— EXERCISE INPUT —
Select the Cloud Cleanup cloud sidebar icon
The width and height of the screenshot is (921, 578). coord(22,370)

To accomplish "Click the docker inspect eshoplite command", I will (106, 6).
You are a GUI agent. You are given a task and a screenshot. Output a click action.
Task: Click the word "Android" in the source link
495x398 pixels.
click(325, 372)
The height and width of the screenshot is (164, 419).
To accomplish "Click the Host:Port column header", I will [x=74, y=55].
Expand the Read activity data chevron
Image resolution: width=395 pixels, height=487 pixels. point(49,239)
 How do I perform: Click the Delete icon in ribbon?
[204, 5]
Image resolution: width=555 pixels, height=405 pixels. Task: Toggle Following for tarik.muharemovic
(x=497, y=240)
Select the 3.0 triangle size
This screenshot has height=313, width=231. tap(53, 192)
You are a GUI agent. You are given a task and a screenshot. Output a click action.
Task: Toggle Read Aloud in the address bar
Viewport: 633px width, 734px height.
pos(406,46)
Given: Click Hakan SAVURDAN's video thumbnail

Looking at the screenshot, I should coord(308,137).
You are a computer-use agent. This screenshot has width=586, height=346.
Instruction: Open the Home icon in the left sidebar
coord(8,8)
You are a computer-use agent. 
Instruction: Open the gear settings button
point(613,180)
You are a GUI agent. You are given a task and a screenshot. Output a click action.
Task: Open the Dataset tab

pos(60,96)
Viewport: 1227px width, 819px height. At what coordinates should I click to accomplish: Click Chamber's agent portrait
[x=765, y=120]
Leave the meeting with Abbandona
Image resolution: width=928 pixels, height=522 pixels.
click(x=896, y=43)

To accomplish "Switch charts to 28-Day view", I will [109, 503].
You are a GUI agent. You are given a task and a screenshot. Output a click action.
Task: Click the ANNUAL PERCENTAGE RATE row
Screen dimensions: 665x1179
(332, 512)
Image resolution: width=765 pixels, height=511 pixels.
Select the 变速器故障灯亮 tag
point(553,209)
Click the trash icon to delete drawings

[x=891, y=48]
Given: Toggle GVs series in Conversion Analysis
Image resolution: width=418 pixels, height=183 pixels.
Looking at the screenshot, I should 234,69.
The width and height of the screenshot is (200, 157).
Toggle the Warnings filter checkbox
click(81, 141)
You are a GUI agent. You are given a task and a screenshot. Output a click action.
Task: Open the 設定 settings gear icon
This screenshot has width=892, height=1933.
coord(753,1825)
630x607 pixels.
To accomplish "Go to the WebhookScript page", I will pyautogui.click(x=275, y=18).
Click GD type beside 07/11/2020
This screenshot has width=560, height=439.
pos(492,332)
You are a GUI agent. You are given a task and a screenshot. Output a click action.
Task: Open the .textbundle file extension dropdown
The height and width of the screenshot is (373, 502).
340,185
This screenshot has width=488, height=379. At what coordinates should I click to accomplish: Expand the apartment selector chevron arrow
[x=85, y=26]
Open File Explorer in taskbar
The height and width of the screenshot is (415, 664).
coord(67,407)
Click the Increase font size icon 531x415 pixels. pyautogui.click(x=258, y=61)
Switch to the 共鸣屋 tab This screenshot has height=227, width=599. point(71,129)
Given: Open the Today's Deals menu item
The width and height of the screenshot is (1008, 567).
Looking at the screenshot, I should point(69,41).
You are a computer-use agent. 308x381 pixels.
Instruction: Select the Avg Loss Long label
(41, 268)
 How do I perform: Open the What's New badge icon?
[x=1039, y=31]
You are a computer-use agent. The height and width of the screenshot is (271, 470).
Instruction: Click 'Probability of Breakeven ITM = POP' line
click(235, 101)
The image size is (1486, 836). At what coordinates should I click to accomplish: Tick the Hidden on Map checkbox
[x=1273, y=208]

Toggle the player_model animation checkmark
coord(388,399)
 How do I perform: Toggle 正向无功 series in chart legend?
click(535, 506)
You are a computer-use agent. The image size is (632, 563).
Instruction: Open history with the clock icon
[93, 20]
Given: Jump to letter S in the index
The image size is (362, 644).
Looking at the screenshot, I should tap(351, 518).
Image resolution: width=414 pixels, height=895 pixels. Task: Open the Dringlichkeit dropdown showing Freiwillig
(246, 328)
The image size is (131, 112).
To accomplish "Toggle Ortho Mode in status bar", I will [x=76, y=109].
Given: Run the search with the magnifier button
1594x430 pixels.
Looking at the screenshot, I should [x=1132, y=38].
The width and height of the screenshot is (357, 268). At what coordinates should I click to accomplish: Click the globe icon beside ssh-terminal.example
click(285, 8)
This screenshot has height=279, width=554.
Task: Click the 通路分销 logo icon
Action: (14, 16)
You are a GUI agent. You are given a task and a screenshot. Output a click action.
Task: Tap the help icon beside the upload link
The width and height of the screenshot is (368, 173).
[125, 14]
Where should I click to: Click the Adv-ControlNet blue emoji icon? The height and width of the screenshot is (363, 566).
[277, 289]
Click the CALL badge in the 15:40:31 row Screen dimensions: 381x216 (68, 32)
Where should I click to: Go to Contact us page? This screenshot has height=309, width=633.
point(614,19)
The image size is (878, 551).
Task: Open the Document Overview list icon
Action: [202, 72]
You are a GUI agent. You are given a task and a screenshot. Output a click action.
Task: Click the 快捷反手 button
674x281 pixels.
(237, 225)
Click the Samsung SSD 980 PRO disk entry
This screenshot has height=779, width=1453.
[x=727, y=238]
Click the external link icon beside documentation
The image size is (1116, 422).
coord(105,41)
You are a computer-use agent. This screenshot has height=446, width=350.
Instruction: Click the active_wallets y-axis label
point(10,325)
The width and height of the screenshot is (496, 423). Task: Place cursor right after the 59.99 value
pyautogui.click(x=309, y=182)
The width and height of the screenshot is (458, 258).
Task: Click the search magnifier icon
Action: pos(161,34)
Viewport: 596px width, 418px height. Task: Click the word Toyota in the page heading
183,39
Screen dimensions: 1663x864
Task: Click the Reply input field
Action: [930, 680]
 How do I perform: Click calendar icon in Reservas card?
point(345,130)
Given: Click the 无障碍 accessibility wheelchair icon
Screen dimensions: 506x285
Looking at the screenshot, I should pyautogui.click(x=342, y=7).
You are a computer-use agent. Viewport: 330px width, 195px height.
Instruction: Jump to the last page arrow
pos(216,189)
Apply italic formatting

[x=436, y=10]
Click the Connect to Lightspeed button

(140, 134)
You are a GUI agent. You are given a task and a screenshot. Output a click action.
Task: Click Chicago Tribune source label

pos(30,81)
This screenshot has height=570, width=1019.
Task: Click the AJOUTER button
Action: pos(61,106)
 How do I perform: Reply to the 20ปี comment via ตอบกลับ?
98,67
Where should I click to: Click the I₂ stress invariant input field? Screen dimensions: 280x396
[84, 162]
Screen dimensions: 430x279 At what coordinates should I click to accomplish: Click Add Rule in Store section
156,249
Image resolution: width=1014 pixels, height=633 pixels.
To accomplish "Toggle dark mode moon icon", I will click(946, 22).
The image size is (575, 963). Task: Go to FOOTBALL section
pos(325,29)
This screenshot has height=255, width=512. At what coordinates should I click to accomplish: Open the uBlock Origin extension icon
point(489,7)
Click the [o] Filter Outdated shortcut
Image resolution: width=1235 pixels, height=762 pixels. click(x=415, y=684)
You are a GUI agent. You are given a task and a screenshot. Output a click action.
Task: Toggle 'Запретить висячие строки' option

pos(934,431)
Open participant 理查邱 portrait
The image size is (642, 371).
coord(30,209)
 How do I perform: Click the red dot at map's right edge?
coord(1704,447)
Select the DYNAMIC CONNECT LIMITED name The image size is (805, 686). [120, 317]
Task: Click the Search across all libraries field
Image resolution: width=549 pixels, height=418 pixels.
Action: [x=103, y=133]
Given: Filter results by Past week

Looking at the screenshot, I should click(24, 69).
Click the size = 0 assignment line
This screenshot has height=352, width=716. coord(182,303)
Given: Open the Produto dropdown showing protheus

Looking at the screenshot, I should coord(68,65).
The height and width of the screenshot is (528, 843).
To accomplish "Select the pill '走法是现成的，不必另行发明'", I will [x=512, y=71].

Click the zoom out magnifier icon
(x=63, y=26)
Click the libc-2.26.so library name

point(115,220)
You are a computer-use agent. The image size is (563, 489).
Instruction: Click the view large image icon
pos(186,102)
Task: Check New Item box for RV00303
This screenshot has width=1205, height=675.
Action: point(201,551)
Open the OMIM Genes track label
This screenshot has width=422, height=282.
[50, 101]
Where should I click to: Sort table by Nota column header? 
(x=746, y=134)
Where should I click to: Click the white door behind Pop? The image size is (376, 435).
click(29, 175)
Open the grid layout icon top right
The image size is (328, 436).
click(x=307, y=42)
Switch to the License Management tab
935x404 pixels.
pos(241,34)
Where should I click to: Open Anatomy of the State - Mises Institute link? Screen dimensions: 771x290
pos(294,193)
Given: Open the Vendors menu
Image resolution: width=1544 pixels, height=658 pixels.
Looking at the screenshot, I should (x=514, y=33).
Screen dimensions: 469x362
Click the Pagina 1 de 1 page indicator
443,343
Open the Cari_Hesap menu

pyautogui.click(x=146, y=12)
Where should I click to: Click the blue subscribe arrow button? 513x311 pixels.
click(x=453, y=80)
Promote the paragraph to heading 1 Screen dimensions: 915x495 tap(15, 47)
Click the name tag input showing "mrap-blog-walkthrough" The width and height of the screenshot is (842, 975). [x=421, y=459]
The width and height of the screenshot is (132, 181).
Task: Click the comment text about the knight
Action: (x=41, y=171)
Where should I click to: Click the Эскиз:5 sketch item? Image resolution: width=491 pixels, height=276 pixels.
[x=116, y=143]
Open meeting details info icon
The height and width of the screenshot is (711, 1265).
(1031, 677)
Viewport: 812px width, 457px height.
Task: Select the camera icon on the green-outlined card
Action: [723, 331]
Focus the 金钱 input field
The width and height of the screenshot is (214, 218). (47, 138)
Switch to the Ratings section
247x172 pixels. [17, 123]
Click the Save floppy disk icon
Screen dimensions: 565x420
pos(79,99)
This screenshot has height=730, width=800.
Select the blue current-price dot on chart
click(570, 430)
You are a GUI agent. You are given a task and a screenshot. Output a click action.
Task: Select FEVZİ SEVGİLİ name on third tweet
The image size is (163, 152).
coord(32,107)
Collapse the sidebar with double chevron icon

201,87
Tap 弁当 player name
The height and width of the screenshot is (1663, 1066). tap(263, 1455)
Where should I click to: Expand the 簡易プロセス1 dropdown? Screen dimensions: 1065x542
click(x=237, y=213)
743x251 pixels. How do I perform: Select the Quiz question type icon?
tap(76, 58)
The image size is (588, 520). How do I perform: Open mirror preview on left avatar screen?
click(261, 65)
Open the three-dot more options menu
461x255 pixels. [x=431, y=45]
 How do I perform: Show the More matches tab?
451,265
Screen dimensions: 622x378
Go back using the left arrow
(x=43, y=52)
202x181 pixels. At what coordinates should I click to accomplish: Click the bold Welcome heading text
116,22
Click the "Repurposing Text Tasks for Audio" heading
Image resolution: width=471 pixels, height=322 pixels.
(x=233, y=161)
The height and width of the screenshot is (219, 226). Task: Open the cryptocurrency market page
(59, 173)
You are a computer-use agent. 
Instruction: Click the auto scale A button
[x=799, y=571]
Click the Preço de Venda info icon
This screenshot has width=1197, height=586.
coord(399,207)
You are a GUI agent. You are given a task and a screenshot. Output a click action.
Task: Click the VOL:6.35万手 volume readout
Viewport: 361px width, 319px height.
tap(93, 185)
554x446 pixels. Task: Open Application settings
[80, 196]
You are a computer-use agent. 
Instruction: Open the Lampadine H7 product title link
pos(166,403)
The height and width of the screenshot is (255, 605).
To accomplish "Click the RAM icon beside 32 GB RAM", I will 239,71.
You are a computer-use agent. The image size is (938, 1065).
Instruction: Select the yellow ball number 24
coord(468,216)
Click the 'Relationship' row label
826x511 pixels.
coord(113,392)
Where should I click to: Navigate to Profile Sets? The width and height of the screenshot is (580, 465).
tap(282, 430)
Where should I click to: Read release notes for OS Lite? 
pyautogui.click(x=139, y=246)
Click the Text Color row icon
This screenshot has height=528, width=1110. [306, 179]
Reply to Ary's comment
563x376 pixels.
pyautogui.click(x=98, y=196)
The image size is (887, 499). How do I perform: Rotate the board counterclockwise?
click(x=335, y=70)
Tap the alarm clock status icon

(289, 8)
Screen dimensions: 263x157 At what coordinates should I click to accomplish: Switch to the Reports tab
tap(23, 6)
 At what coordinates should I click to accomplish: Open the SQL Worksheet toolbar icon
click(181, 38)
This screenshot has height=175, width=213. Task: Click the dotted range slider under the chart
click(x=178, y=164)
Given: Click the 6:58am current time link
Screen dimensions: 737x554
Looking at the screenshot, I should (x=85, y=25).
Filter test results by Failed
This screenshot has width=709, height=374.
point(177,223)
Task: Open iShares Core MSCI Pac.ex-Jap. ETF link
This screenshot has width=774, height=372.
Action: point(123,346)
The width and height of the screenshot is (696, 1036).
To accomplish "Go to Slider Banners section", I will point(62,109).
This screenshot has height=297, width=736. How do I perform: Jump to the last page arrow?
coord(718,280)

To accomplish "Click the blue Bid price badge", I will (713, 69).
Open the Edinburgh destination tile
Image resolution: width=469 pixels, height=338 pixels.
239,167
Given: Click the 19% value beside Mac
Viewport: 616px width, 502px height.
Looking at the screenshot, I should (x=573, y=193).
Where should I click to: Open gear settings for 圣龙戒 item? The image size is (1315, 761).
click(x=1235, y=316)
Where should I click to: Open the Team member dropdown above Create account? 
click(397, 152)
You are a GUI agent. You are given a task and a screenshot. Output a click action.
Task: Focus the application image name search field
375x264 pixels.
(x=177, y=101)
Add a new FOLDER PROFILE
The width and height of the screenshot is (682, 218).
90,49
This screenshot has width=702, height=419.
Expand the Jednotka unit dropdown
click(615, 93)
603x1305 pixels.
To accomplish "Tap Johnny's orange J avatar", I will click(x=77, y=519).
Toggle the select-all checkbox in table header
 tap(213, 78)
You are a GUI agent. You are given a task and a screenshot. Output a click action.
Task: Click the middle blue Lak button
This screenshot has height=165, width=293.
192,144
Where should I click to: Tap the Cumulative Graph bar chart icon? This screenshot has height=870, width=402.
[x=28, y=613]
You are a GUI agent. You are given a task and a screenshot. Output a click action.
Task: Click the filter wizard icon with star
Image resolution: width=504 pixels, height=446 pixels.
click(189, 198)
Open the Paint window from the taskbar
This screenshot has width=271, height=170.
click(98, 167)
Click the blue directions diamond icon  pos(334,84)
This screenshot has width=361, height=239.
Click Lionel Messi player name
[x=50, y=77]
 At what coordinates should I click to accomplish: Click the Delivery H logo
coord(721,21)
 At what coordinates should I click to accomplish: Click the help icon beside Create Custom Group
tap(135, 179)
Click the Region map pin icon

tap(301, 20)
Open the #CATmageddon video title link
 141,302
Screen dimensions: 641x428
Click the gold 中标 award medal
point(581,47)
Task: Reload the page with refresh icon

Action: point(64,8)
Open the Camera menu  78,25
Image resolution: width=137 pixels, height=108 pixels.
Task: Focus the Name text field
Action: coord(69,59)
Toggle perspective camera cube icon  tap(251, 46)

— EXERCISE DIRECTIONS —
Beginning with the line above that contains "The width and height of the screenshot is (357, 268).", copy each line exactly up to and including the line that contains "Click the CALL", and go no further.

— RESPONSE TO THIS TASK —
The width and height of the screenshot is (357, 268). At what coordinates should I click to accomplish: Click the globe icon beside ssh-terminal.example
click(285, 8)
This screenshot has height=279, width=554.
Task: Click the 通路分销 logo icon
Action: (14, 16)
You are a GUI agent. You are given a task and a screenshot. Output a click action.
Task: Tap the help icon beside the upload link
The width and height of the screenshot is (368, 173).
[125, 14]
Where should I click to: Click the Adv-ControlNet blue emoji icon? The height and width of the screenshot is (363, 566).
[277, 289]
Click the CALL badge in the 15:40:31 row Screen dimensions: 381x216 (68, 32)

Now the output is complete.